*TASK PROMPT:* Reproduce only what lies between the first line of the material below and the line containing "Given: Open Sticker", with both of those lines included and every line kept exact.

*** INFORMATION SHOWN ***

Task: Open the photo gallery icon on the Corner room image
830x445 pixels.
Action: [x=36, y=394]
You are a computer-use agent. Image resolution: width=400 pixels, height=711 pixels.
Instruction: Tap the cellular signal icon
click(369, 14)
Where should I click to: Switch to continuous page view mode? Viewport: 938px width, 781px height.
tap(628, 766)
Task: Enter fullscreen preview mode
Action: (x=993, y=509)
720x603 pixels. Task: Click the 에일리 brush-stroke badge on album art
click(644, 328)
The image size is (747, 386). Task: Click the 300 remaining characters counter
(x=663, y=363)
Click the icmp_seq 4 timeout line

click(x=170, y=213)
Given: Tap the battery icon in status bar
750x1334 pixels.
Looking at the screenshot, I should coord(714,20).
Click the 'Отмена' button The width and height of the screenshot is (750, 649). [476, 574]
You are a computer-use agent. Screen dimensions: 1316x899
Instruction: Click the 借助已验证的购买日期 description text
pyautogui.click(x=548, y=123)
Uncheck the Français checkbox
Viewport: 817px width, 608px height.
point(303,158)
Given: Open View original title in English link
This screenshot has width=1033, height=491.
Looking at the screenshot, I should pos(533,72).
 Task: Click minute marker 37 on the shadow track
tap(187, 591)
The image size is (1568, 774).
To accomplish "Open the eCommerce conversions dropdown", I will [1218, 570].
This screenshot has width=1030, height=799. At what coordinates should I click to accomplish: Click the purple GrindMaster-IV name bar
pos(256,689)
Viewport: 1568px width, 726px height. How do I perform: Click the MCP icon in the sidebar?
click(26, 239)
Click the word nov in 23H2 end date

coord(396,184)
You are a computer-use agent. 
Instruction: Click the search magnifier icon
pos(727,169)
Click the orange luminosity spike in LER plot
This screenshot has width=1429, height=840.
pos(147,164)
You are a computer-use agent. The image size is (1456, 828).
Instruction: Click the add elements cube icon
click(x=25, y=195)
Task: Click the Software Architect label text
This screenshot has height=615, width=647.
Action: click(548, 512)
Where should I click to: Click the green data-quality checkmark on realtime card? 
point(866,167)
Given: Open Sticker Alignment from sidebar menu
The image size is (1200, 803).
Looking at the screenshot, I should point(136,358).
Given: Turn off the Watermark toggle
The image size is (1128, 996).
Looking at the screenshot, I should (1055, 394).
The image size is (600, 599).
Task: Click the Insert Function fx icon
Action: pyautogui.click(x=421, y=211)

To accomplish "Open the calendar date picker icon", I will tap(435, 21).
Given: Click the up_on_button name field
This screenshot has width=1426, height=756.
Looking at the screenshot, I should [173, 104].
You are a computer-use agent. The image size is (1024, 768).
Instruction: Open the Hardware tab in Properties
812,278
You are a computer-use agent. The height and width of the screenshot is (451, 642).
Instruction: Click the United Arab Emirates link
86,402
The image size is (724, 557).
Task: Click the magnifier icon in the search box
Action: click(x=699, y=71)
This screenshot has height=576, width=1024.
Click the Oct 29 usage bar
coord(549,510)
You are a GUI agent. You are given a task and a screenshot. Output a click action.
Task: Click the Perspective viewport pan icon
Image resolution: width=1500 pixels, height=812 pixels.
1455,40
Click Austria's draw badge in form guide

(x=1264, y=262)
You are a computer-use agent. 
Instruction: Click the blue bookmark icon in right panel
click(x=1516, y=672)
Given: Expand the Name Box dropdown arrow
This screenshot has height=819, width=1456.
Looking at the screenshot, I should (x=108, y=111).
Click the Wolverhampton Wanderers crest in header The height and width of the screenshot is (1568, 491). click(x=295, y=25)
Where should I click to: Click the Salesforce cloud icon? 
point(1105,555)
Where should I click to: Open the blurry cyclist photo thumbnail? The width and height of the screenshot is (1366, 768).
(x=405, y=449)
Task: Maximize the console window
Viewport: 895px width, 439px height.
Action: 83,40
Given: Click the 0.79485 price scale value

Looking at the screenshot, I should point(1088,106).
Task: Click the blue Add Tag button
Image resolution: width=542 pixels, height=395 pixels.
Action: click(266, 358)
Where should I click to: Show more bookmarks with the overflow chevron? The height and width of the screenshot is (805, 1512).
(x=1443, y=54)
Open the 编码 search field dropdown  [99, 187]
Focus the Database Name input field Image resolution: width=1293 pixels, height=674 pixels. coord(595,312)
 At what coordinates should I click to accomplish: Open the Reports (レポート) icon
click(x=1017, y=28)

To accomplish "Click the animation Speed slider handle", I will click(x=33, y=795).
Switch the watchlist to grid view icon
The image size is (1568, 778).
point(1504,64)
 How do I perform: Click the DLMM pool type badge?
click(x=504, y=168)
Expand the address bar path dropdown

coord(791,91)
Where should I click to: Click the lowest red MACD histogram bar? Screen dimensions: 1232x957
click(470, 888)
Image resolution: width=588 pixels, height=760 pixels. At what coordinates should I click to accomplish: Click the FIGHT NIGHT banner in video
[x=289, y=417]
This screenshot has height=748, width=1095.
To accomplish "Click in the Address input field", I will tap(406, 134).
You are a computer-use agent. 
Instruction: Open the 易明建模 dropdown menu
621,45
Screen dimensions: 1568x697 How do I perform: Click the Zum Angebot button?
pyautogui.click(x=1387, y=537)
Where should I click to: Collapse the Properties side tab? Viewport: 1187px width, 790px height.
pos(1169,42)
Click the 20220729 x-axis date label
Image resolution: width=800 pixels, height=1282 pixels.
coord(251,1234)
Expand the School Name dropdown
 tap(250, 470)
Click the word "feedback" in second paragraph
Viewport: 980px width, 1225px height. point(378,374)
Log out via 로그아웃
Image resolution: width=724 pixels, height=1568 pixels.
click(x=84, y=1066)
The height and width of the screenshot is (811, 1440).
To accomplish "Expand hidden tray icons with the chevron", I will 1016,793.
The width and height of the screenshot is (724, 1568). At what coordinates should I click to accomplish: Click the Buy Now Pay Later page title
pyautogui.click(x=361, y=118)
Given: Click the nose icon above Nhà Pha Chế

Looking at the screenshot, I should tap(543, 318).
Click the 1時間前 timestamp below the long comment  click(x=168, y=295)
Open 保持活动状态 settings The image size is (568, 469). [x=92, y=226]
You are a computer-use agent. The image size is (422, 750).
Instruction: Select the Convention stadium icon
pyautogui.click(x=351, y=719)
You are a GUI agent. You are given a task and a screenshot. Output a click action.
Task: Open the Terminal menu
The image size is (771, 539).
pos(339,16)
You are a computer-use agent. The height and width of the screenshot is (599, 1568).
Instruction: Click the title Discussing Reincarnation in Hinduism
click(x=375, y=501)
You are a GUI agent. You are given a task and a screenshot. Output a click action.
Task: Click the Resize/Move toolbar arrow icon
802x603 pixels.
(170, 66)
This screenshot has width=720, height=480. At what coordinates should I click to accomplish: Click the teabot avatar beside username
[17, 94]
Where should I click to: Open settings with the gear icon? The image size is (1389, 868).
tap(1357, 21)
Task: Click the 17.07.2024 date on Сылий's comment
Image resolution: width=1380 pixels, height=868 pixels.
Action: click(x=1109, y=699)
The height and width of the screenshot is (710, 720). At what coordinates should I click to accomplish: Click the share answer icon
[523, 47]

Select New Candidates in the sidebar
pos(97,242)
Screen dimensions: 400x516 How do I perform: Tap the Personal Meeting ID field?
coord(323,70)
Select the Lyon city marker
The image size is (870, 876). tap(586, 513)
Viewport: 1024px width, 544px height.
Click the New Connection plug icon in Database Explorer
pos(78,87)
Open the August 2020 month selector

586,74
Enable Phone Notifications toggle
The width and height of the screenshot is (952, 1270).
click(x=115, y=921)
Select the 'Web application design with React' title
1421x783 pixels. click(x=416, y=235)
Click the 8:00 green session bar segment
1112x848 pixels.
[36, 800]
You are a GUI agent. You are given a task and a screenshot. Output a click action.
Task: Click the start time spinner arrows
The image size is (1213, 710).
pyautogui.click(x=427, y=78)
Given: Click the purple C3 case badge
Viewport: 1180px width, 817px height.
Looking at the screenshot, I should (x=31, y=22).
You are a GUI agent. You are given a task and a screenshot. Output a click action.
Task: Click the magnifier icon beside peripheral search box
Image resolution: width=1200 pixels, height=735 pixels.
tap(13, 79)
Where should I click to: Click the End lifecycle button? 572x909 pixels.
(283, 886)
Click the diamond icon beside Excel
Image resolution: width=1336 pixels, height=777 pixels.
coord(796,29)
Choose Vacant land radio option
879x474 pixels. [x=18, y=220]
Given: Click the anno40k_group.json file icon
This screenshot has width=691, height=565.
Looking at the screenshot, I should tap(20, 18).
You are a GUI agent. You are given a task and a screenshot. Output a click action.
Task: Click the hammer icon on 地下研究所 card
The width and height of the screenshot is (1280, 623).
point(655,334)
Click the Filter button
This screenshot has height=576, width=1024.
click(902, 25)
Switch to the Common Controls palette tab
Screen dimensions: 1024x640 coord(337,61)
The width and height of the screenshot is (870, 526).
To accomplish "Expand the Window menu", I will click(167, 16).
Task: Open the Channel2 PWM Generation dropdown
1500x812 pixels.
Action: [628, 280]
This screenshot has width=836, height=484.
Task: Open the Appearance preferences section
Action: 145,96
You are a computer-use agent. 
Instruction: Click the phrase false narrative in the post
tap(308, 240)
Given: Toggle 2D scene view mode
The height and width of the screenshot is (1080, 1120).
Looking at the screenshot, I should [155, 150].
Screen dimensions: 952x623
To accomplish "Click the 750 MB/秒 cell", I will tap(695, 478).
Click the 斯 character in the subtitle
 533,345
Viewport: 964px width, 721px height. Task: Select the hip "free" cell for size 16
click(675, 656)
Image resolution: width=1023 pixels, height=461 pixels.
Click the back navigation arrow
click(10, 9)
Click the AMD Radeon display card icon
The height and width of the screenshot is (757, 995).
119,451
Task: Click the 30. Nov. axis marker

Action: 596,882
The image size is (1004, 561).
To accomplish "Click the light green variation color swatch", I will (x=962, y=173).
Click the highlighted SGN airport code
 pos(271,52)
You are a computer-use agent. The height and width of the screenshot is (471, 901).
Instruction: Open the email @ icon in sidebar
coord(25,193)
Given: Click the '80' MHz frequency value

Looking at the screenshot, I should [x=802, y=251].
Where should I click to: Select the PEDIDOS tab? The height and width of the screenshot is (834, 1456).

*** End of INFORMATION SHOWN ***

*EXERCISE RESULT:*
Task: Open the photo gallery icon on the Corner room image
830x445 pixels.
Action: [x=36, y=394]
You are a computer-use agent. Image resolution: width=400 pixels, height=711 pixels.
Instruction: Tap the cellular signal icon
click(369, 14)
Where should I click to: Switch to continuous page view mode? Viewport: 938px width, 781px height.
tap(628, 766)
Task: Enter fullscreen preview mode
Action: (x=993, y=509)
720x603 pixels. Task: Click the 에일리 brush-stroke badge on album art
click(644, 328)
The image size is (747, 386). Task: Click the 300 remaining characters counter
(x=663, y=363)
Click the icmp_seq 4 timeout line

click(x=170, y=213)
Given: Tap the battery icon in status bar
750x1334 pixels.
Looking at the screenshot, I should coord(714,20).
Click the 'Отмена' button The width and height of the screenshot is (750, 649). [476, 574]
You are a computer-use agent. Screen dimensions: 1316x899
Instruction: Click the 借助已验证的购买日期 description text
pyautogui.click(x=548, y=123)
Uncheck the Français checkbox
Viewport: 817px width, 608px height.
point(303,158)
Given: Open View original title in English link
This screenshot has width=1033, height=491.
Looking at the screenshot, I should pos(533,72).
 Task: Click minute marker 37 on the shadow track
tap(187, 591)
The image size is (1568, 774).
To accomplish "Open the eCommerce conversions dropdown", I will [1218, 570].
This screenshot has width=1030, height=799. At what coordinates should I click to accomplish: Click the purple GrindMaster-IV name bar
pos(256,689)
Viewport: 1568px width, 726px height. How do I perform: Click the MCP icon in the sidebar?
click(26, 239)
Click the word nov in 23H2 end date

coord(396,184)
You are a computer-use agent. 
Instruction: Click the search magnifier icon
pos(727,169)
Click the orange luminosity spike in LER plot
This screenshot has width=1429, height=840.
pos(147,164)
You are a computer-use agent. The image size is (1456, 828).
Instruction: Click the add elements cube icon
click(x=25, y=195)
Task: Click the Software Architect label text
This screenshot has height=615, width=647.
Action: click(548, 512)
Where should I click to: Click the green data-quality checkmark on realtime card? 
point(866,167)
Given: Open Sticker Alignment from sidebar menu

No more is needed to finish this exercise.